BEGIN Excerpted records
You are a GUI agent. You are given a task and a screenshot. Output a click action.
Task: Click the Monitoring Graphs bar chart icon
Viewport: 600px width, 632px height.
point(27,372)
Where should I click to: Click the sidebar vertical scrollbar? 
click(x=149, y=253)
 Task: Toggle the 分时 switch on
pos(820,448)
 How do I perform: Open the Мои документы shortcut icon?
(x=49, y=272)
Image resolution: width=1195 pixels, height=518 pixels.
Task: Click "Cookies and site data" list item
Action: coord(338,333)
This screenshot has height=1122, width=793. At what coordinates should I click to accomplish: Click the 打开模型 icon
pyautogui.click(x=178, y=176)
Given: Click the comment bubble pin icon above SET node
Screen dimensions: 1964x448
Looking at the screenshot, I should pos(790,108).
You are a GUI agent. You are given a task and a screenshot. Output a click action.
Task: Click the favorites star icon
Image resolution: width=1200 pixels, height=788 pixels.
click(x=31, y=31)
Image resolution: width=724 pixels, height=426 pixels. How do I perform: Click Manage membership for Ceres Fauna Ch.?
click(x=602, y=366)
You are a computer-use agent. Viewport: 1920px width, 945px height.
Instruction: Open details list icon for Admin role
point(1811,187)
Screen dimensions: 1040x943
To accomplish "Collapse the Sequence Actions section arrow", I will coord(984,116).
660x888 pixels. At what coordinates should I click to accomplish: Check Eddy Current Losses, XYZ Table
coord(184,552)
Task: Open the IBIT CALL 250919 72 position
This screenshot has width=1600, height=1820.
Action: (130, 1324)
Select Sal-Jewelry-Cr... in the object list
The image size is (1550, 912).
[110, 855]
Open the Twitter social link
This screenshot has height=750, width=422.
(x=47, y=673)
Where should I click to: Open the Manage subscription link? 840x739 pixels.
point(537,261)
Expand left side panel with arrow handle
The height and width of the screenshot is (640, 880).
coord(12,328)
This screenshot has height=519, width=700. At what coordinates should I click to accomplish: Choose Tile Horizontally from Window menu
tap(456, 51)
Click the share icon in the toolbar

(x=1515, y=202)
END Excerpted records
### Instructions to follow
Only an exact retyping of the full data will do.

### Your response
You are a GUI agent. You are given a task and a screenshot. Output a click action.
Task: Click the Monitoring Graphs bar chart icon
Viewport: 600px width, 632px height.
point(27,372)
Where should I click to: Click the sidebar vertical scrollbar? 
click(x=149, y=253)
 Task: Toggle the 分时 switch on
pos(820,448)
 How do I perform: Open the Мои документы shortcut icon?
(x=49, y=272)
Image resolution: width=1195 pixels, height=518 pixels.
Task: Click "Cookies and site data" list item
Action: coord(338,333)
This screenshot has height=1122, width=793. At what coordinates should I click to accomplish: Click the 打开模型 icon
pyautogui.click(x=178, y=176)
Given: Click the comment bubble pin icon above SET node
Screen dimensions: 1964x448
Looking at the screenshot, I should pos(790,108).
You are a GUI agent. You are given a task and a screenshot. Output a click action.
Task: Click the favorites star icon
Image resolution: width=1200 pixels, height=788 pixels.
click(x=31, y=31)
Image resolution: width=724 pixels, height=426 pixels. How do I perform: Click Manage membership for Ceres Fauna Ch.?
click(x=602, y=366)
You are a computer-use agent. Viewport: 1920px width, 945px height.
Instruction: Open details list icon for Admin role
point(1811,187)
Screen dimensions: 1040x943
To accomplish "Collapse the Sequence Actions section arrow", I will coord(984,116).
660x888 pixels. At what coordinates should I click to accomplish: Check Eddy Current Losses, XYZ Table
coord(184,552)
Task: Open the IBIT CALL 250919 72 position
This screenshot has width=1600, height=1820.
Action: (130, 1324)
Select Sal-Jewelry-Cr... in the object list
The image size is (1550, 912).
[110, 855]
Open the Twitter social link
This screenshot has height=750, width=422.
(x=47, y=673)
Where should I click to: Open the Manage subscription link? 840x739 pixels.
point(537,261)
Expand left side panel with arrow handle
The height and width of the screenshot is (640, 880).
coord(12,328)
This screenshot has height=519, width=700. At what coordinates should I click to accomplish: Choose Tile Horizontally from Window menu
tap(456, 51)
Click the share icon in the toolbar

(x=1515, y=202)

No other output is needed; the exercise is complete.